Comment on decision theory (Rob Bensinger): MIRI works on Agent Foundations because AGIs should be good reasoners, and we're currently confused about how to have good reasoning, and work on logical uncertainty and decision theory should help us resolve this confusion. If we don't resolve the confusion, it will be significantly harder to build AGI in a way that is clean, understandable and interpretable, and as a result it will be harder to understand what is happening and to fix it if anything goes wrong. This is analogous to how it seems really useful to understand Newton's law of gravitation before you try to build rockets, even though the work of figuring out Newton's law is very different from the rocket-building work.

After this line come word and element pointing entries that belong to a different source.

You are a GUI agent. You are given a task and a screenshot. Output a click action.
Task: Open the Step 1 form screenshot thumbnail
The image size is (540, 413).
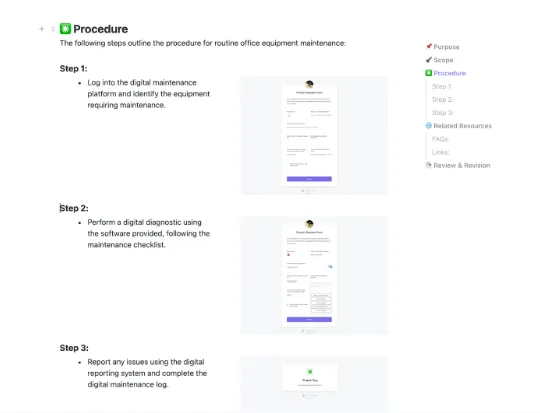[x=314, y=135]
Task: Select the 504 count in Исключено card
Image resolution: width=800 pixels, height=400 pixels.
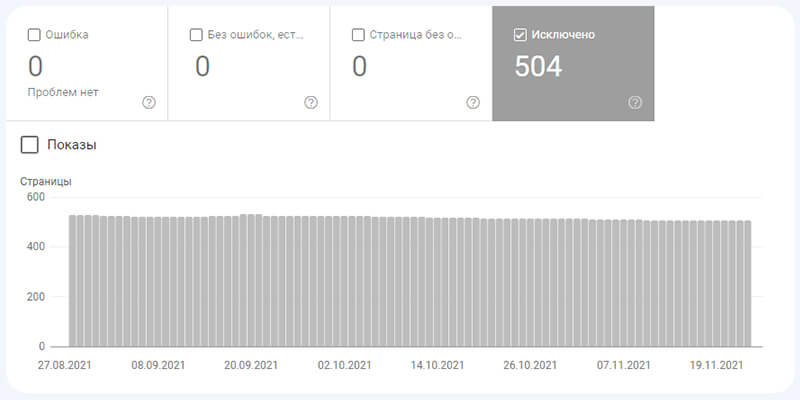Action: 538,67
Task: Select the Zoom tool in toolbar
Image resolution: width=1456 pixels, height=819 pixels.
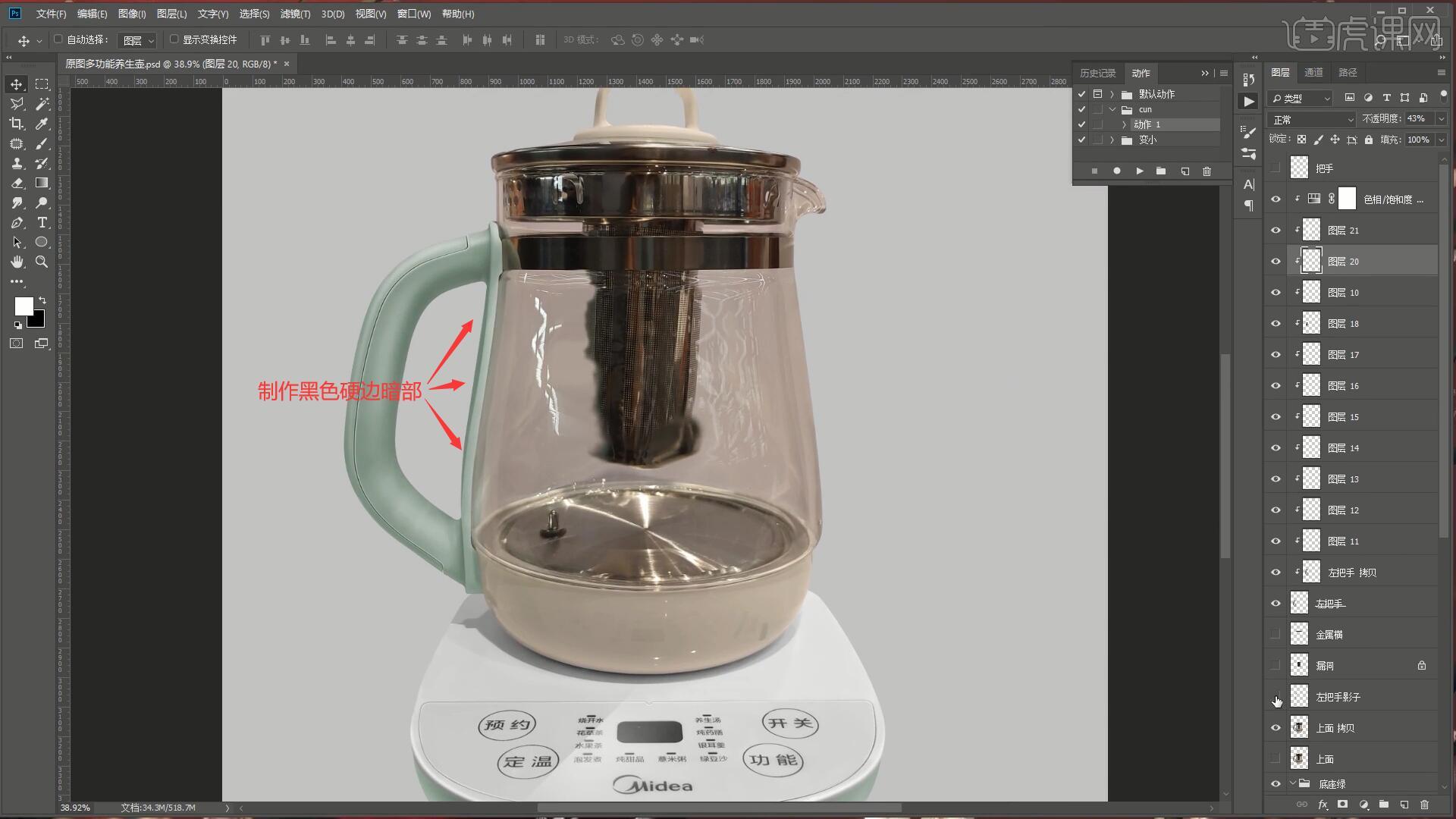Action: (x=42, y=262)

My opinion: My basic opinion is that this makes sense and agrees with my model. On the other hand, I'm not planning to switch to working on decision theory now, so perhaps I should say why. Partly it's that I have a comparative advantage at ML work, but it's also an impression that Agent Foundations will not help much with the first powerful AI systems we build. On one axis, I wouldn't be surprised if the first powerful AI systems don't look like the good reasoners that MIRI studies, and so Agent Foundations research won't apply. On another axis, Agent Foundations seems like a hard problem that we may not solve before powerful AI systems are created. I do find it plausible that to build aligned AI systems that are much more powerful than humans, we must understand it at the level of Agent Foundations understanding. (Though I also find the opposite statement plausible.) However, I think we will first build powerful AI systems that are not that much more powerful than humans, and that direct alignment of ML techniques will be sufficient to make that safe (even though they do pose an x-risk). (I suspect this is where my main disagreement with people at MIRI is.) We can then use those systems to help us solve Agent Foundations before we scale up.

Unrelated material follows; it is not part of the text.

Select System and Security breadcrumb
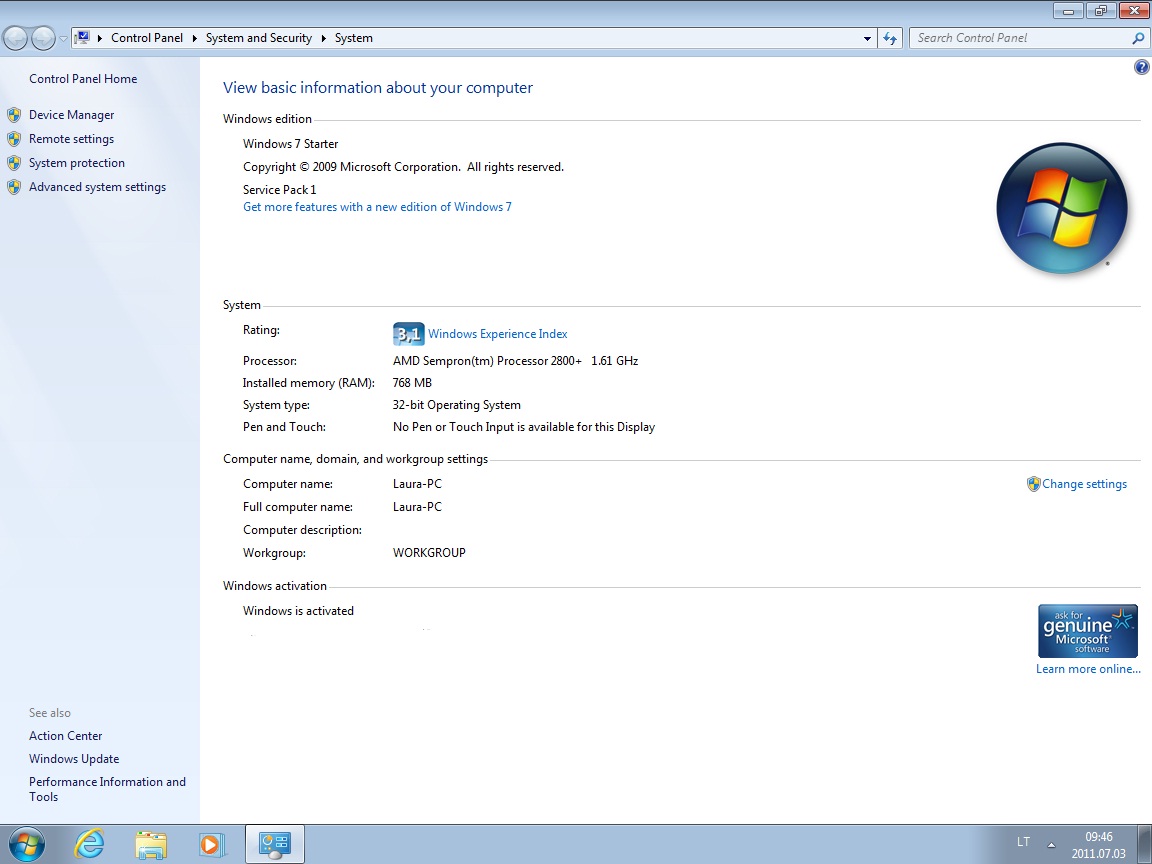 [x=259, y=38]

Iterated distillation and amplification

Disagreement with Paul: alignment induction (Stuart Armstrong): The amplification step in iterated distillation and amplification (IDA) requires an inductive argument saying that if the agent at level n is aligned, then so is the one at level n+1. However, in order to get the induction to work, you need to say not just that agent at level n won't take unaligned actions, but that it will also "assess the decisions of a higher agent in a way that preserves alignment (and preserves the preservation of alignment, and so on)". This seems like a much less intuitive criterion, and so getting the base case of an agent that a human can verify has this property may be too hard -- it probably has to have all of the friendly utility function in the base case itself, or perhaps it gets it after one or two iterations (if it needs to solve a few problems along the way).

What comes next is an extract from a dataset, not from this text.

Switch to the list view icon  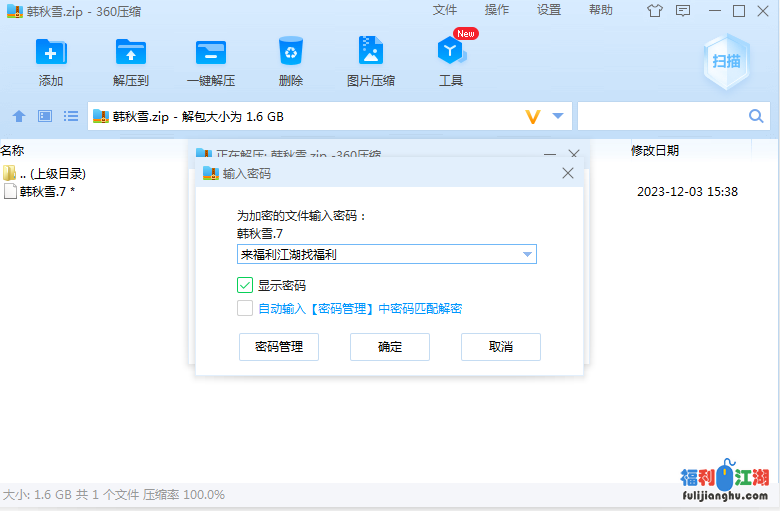click(x=71, y=116)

My opinion: If I imagine each level A[n] as maximizing the expected value of some simple utility function, I agree that it would be surprising if the result was not one of your first three cases. Intuitively, either we already have all of the friendly utility function, and we didn't need induction, or we didn't and bad things happen, which corresponds to cases 1 and 3.

But it seems like one of the main points of iterated amplification is that at least the initial levels need not be maximizing the expected value of some simple utility. In that case, there seems to be a much wider space of possible designs.

For example, we could have a system that has the epistemic state of wanting to help humans but knowing that it doesn't know how best to do that, and so asking humans for feedback and deferring to them when appropriate. Such a system with amplification might eventually learn the friendly utility function and start maximizing that, but it seems like there could be many iterations before that point, during which it is corrigible in the sense of deferring to humans and not maximizing its current conception of what is best.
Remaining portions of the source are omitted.